Hi Shammon,
Sorry for the inaccurate description of my last reply. Let me restate my
question again:
Fact 1: we know that ValueState here should not
serialized/de-serialized, so it is a good practice to mark it with
"transient".
Fact 2: on the other hand, if we don't mark it with "transient", it will
be initialized to null, and this null value will be
serialized/de-serialized. I think it will occur some overhead if the
number of partitions is very large.
Given the two facts above, the program works well in both cases in terms
of accuracy. And my question is: is there any performance benchmark in
real (large) applications to compare two cases?
Feel free to point out if I've misunderstood.

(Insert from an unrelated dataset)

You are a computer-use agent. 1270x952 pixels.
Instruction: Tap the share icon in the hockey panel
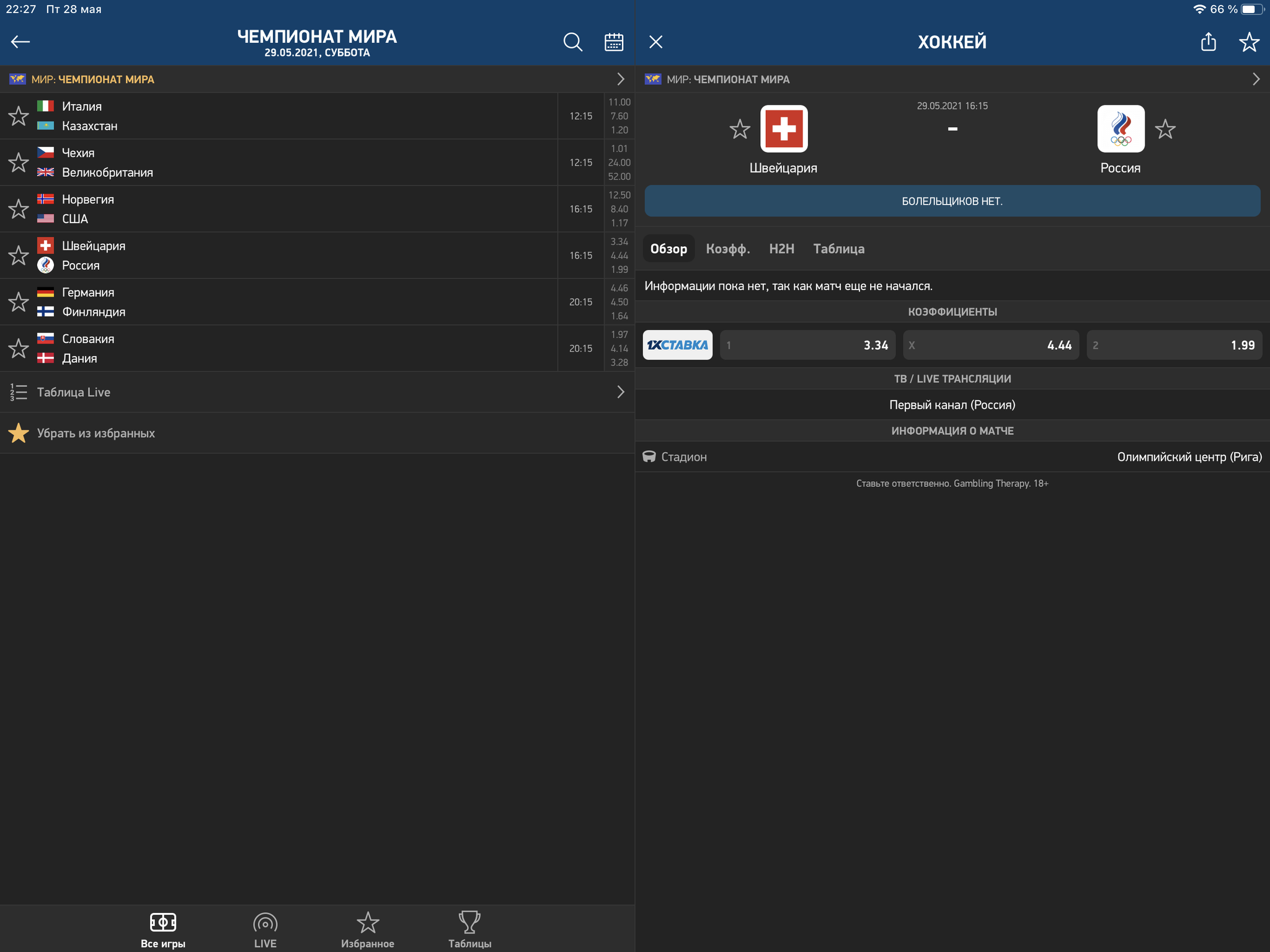[x=1208, y=42]
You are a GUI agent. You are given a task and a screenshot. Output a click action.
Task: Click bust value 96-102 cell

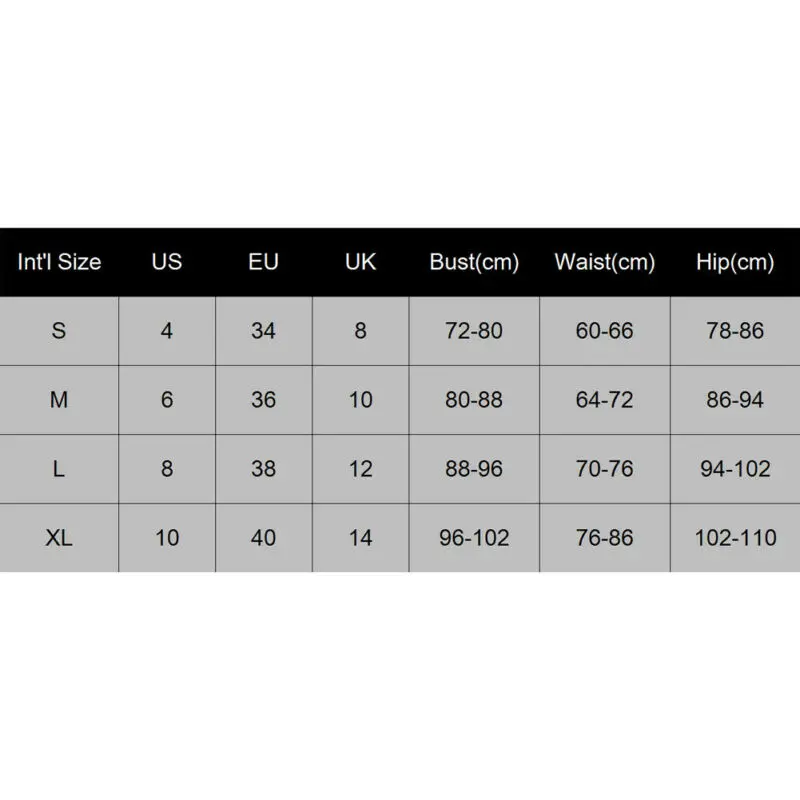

On 2023/02/24 11:01:51 Shammon FY wrote:
> Hi
>
> Sorry that I don't quite understand your question. I think the above
> functions will only be deserialized when the job is submitted, do you
want
> to test the impact of this on submission throughput?
>
> Best,
> Shammon
>
>
> On Fri, Feb 24, 2023 at 3:04 PM Zhongpu Chen <ch...@gmail.com> wrote:
>
> > Hi Gen,
> >
> > Thanks for your explanation.
> >
> > Back to this code snippet, since they are not marked with "transient"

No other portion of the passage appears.